Electronic ISSN 2287-0237




An unusual case of a large complex odontoma associated with unerupted maxillary molar of a 16-year-old Thai female patient is reported. This patient had no symptoms apart from a non-remarkable swelling at the left upper jaw bone. The lesion was accidentally detected during a radiographic investigation prior to orthodontic treatment. Upon clinical examination, the left upper second and third molars were absent. She had a bony hard swelling on the buccal and palatal sides of the left maxillary region without tenderness. The overlying mucosa appeared normal. The radiographic study revealed  a homogeneous radiopaque mass at the left maxilla involving the maxillary sinus with a displaced molar tooth. This lesion was surgically removed after the histopathologic report confirmed it to be an odontoma. The result of treatment was satisfactory at the following check-up. The details of the treatment of this odontogenic tumor, and the literature reviewed, are discussed.

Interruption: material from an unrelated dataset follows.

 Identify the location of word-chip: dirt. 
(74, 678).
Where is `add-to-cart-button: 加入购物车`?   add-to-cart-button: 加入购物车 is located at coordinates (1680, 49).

complex odontoma, maxillary sinus, unerupted tooth


Figure 1:
16-year-old female showed no extraoral swelling. The overlying skin appeared normal.
Figure 2:
Bone expansion of the left posterior maxilla from the second premolar to tuberosity was detected, at both the buccal and palatal side. The upper left second and third molars were absent. The overlying gingiva and other teeth in the affected region appeared normal.
Figure 3:
Panoramic radiograph showed a well-defined, unilocular homogenous radiopaque lesion, surrounded by thin radiolucent rim. The lesion extended from the left maxillary second premolar to the tuberosity and from the alveolar crest to the left maxillary sinus The root of maxillary first molar seemed to be involved. The maxillary second molar was displaced nearly to floor of orbit. The left maxil- lary third molar could not be detected.
Figure 4:
The periapical radiograph showed a radi- opaque lesion with a well-defined margin and a thin radiolucent rim. The root of the left maxillary second premolar had no resorption with a normal lamina dura and PDL space. However, the root of the left maxillary first molar could not be detected.
Figure 5:
Coronal and axial dental computed tomography showed a well-defined, homogenous radiopaque mass, measuring 3.0x3.0x3.5 cm3 inside the left maxillary alveolar process. The floor of the left maxillary sinus was elevated and the maxillary second molar was displaced superiorly. The mass expanded antero-posteriorly and bucco-palatally, causing a slight deviation of the left lateral nasal wall and perforation of the buccal alveolar bone plate.
Figure 6:
(A) An incisional biopsy was performed in the buccal area, starting from the distal of the left maxillary first molar. (B) The surgical specimen, consisting of several pieces of whitish-yellow hard mass resembling tooth structure, was sent for histological study.
Figure 7:
Histological section
Figure 8:
A full-thickness trapezoid mucoperiosteal flap was reflected to expose the mass.
Figure 9:
A thin layer of overlying bone was removed, revealing the odontoma.
Figure 10:
The mass was completely removed in multiple pieces, together with the left maxillary second molar.
Figure 11:
Radiographic examination at the 1st year (A) and 3rd year (B) after odontoma removal did not reveal any signs of recurrence.
Figure 12:
Periapical radiograph at the 3rd year after odontoma removal showed normal root of the left second premolar. However, the first molar seemed to have dental pulp obliteration, short roots and lost its lamina dura.